## Exercise requirements
Where does the word "computer" occur in the material? Copy each line that has it.

[Material for the task]

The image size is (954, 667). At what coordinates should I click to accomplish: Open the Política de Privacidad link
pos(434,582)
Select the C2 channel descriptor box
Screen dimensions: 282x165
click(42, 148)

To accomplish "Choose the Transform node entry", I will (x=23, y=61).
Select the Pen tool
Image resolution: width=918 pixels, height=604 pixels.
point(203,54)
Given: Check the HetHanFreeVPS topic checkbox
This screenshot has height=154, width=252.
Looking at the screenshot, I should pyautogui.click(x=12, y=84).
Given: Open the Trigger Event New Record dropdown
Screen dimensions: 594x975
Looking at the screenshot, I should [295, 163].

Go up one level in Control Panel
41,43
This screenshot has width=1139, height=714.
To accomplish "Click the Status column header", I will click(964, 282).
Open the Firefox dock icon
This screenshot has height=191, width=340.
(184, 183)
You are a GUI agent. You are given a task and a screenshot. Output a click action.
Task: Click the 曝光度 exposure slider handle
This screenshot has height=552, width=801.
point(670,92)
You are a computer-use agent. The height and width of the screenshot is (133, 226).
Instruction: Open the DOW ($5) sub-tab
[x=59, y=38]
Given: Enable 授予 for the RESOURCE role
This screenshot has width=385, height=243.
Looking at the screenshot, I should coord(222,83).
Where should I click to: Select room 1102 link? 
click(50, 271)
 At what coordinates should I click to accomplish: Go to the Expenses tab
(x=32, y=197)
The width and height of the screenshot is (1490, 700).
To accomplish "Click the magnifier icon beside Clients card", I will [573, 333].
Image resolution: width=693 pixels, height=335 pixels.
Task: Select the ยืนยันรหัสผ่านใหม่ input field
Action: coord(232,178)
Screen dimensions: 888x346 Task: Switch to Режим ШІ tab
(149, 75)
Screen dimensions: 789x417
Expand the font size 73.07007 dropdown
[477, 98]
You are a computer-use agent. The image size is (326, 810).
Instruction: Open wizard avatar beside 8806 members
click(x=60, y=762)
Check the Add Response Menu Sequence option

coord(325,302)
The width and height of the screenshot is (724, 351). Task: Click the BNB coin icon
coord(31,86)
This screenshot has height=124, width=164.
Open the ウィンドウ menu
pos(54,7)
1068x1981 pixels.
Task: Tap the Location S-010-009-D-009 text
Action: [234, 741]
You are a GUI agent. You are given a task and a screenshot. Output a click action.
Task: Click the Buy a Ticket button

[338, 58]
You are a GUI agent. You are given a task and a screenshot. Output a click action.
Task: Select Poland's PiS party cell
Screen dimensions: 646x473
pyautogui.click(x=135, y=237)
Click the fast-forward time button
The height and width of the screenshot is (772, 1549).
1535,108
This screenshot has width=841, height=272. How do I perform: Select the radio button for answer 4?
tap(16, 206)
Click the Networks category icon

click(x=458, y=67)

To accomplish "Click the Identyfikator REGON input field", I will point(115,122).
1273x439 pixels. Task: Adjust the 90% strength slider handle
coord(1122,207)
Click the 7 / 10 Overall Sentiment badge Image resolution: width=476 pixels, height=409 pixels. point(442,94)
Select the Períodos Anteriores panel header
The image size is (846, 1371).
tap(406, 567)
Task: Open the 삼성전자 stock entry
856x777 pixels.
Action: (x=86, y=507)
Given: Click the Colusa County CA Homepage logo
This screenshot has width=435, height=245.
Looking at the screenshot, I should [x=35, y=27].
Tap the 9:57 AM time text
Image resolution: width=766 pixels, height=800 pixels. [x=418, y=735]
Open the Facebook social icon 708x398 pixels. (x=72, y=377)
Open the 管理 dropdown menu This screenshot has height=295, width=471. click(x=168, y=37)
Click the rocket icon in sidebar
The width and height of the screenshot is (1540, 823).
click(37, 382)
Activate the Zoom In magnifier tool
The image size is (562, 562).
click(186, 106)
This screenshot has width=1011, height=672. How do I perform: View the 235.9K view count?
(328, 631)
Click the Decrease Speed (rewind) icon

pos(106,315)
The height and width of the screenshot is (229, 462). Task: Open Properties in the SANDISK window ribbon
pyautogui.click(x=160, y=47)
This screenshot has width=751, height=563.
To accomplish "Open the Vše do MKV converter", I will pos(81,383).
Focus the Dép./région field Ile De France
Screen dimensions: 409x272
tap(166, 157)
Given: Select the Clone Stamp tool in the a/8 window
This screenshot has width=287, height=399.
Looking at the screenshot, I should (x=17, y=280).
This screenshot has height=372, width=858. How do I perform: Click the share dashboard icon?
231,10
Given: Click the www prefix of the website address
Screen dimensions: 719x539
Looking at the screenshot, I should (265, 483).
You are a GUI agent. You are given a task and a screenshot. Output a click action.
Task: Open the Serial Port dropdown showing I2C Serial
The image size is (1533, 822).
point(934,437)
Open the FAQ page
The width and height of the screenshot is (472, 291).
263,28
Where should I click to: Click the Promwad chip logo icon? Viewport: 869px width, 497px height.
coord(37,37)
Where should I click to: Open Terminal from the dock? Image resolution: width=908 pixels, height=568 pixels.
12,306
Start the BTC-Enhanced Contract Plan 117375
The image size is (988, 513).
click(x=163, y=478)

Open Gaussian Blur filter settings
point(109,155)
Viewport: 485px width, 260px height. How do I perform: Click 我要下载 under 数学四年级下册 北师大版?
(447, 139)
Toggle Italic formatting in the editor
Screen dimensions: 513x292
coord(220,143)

[/Material for the task]

## Result of this exercise
You are a computer-use agent. The height and width of the screenshot is (133, 226).
You are a computer-use agent. The image size is (326, 810).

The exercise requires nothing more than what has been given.